Last year I had cancer. Receiving the diagnosis was the worst experience of my life, yet after the shock subsided and I accepted the necessity of treatment, the six months of my illness became a kind of utopia: both a ‘no place’ in which I learned to live with uncertainty, and a land of love and miracles: the weight of a decades-long depression lifted, estranged relationships healed, and physically I had ‘a complete response’ to chemotherapy – my tumour disappeared, and minor surgery revealed no trace of disease in my affected breast or lymph nodes. With impeccable festive timing, I was pronounced All Clear on 23 December. Now, many celebrations and a month later, even though a decade of follow-up treatment lies ahead of me, I cannot wish that I had never been ill. Motivated to eat well and exercise more, grateful for every blessing life has granted me, and closer to the universal power I call Spirit, I feel healthier and happier than I have for years. It’s possible, in fact, that cancer was the best thing to ever happen to me.
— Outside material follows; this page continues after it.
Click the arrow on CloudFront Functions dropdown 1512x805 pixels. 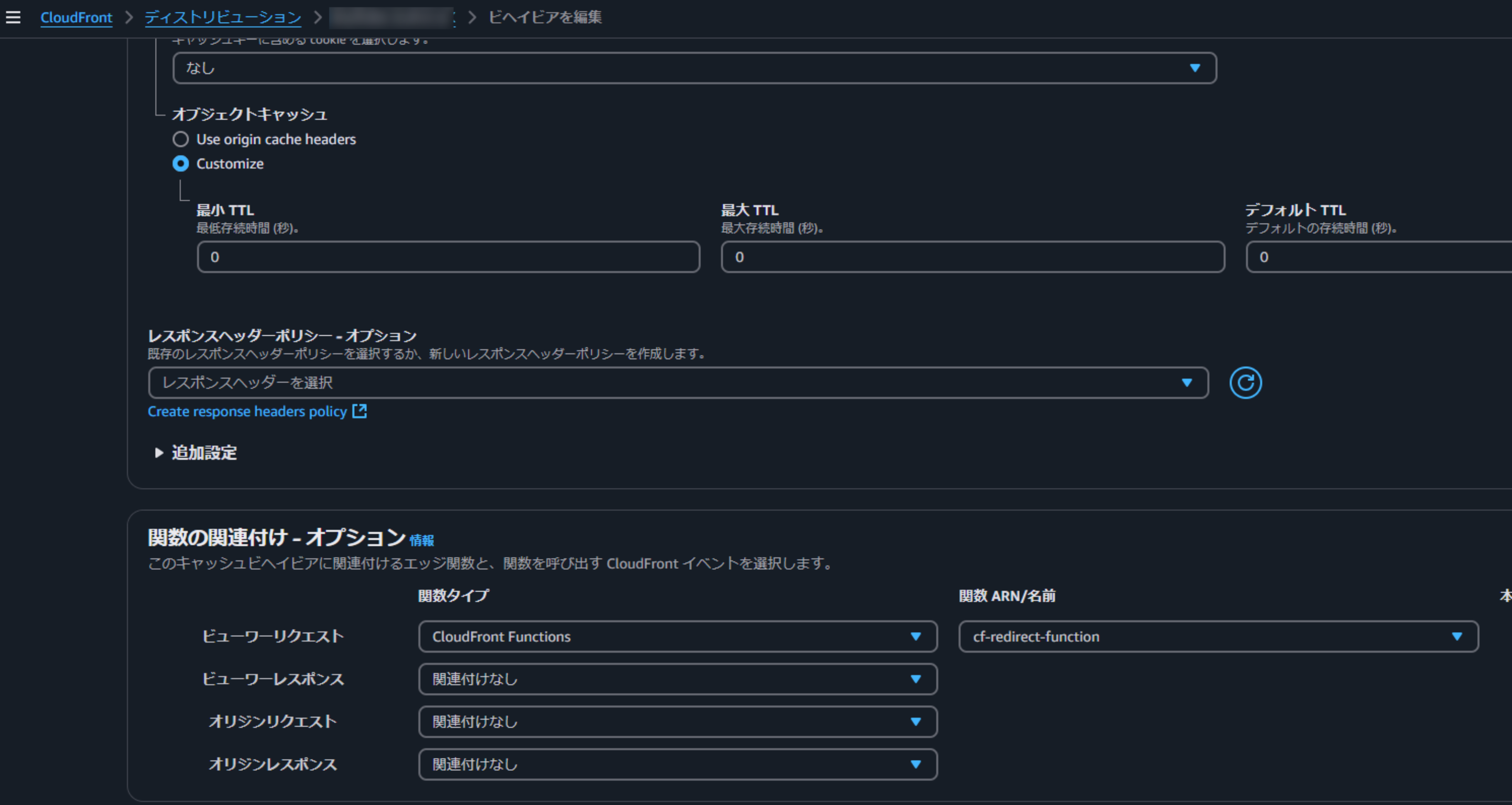(x=915, y=637)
Yet, in a more common post-op patient reaction, I also see the frightening shadow of the disease everywhere I look. In the tactful euphemism of Cancer Research UK, one in two people in the developed world ‘will be affected by cancer’– though if half of us get the disease who will remain unaffected? And that’s not the half of it. Although it’s a suspect cliché, I can’t help but feel that the world itself has cancer: in the systemic, destructive, lethal growth of the disease I see also the nihilistic spread of global capital and its grave threat to the biosphere. My own peculiarly positive experience, though, leads me to believe that both the alarming statistic and the controversial metaphor can be turned to advantage. In fact, if any achievable paradise on earth must incorporate the existential realities of illness, mortality and conflict, cancer could be the key to utopia.